BEGIN MATERIAL SHOWN

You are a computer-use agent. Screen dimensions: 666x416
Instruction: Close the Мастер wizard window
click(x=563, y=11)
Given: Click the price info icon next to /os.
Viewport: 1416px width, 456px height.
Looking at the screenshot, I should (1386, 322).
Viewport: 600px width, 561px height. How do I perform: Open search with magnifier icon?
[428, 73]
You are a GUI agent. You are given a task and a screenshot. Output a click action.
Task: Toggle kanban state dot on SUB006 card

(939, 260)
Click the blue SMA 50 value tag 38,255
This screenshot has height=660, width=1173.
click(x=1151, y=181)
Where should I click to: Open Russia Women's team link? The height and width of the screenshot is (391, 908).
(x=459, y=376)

END MATERIAL SHOWN
BEGIN MATERIAL SHOWN

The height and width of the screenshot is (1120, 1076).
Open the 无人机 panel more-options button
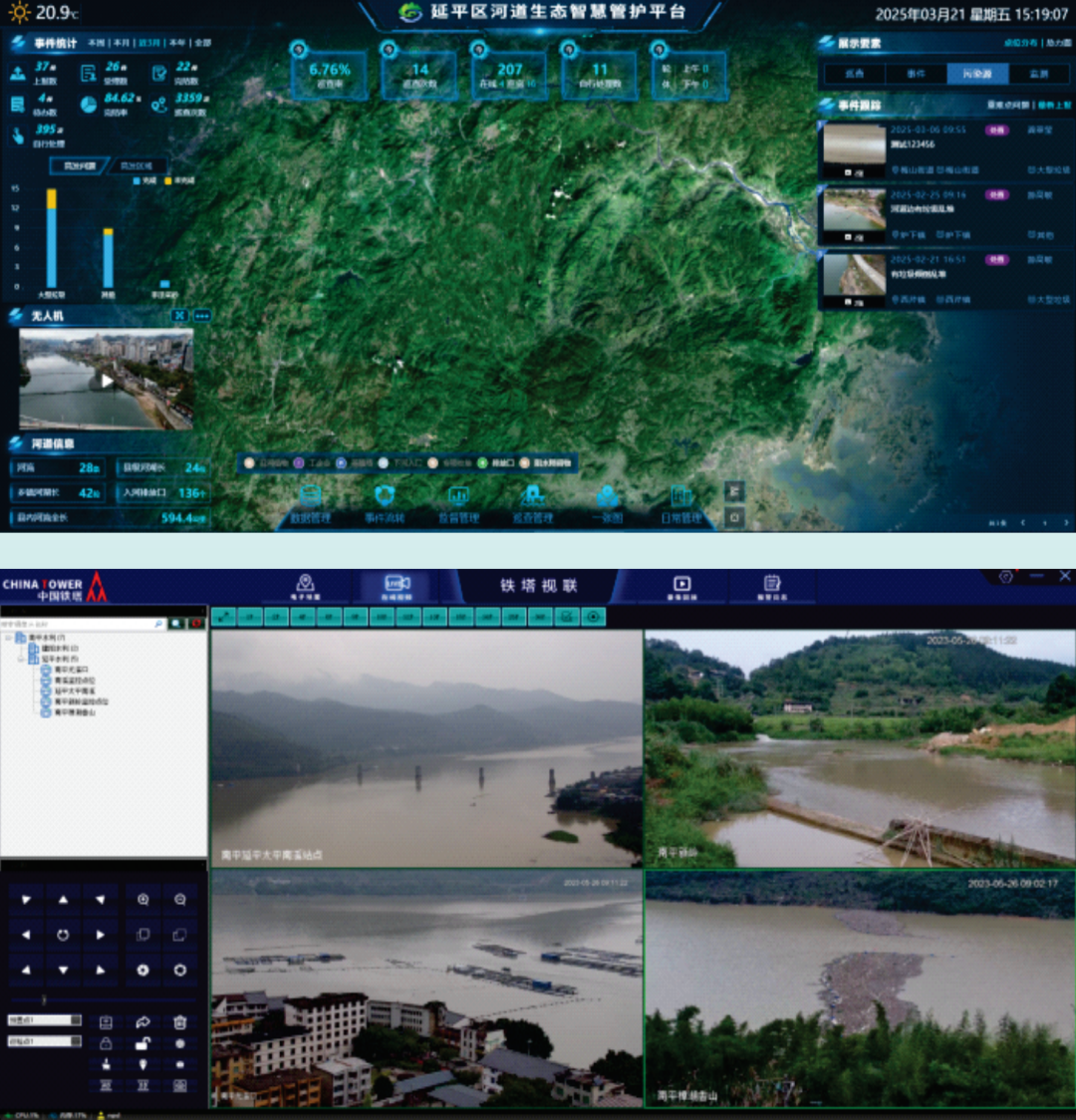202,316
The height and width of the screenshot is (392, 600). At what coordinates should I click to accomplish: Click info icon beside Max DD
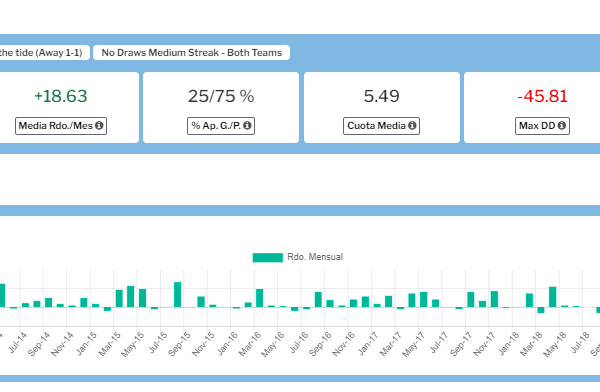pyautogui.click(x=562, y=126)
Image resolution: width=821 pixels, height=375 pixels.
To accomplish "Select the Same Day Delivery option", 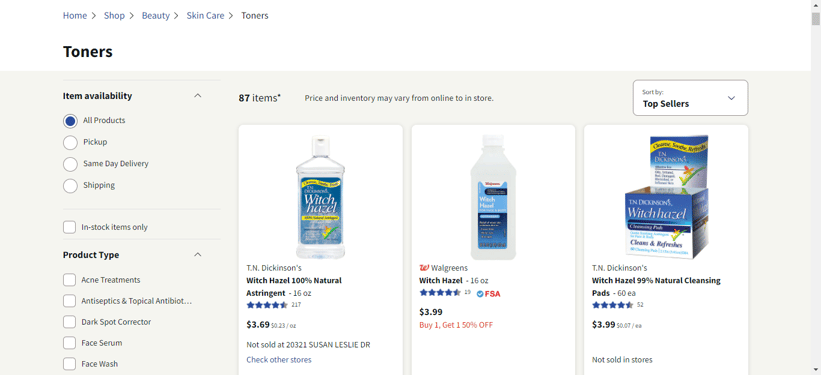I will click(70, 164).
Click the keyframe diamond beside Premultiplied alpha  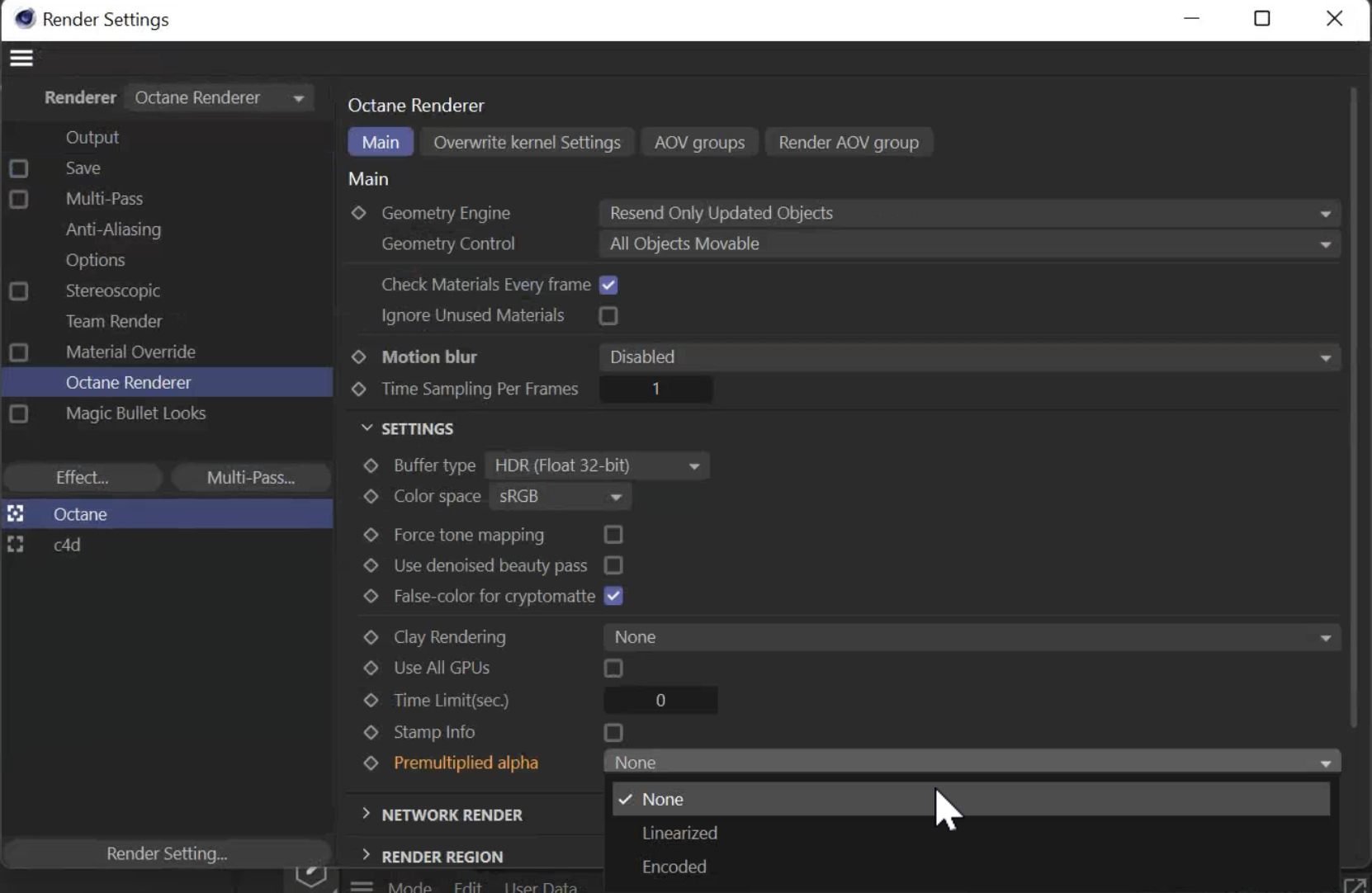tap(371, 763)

END MATERIAL SHOWN

● **EXERCISE**: What do the lines above say from the one containing "You are a computer-use" down to the one containing "You are a GUI"? Return them exactly, both end lines included, and only them.

● **ANSWER TO THIS EXERCISE**:
You are a computer-use agent. Screen dimensions: 666x416
Instruction: Close the Мастер wizard window
click(x=563, y=11)
Given: Click the price info icon next to /os.
Viewport: 1416px width, 456px height.
Looking at the screenshot, I should (1386, 322).
Viewport: 600px width, 561px height. How do I perform: Open search with magnifier icon?
[428, 73]
You are a GUI agent. You are given a task and a screenshot. Output a click action.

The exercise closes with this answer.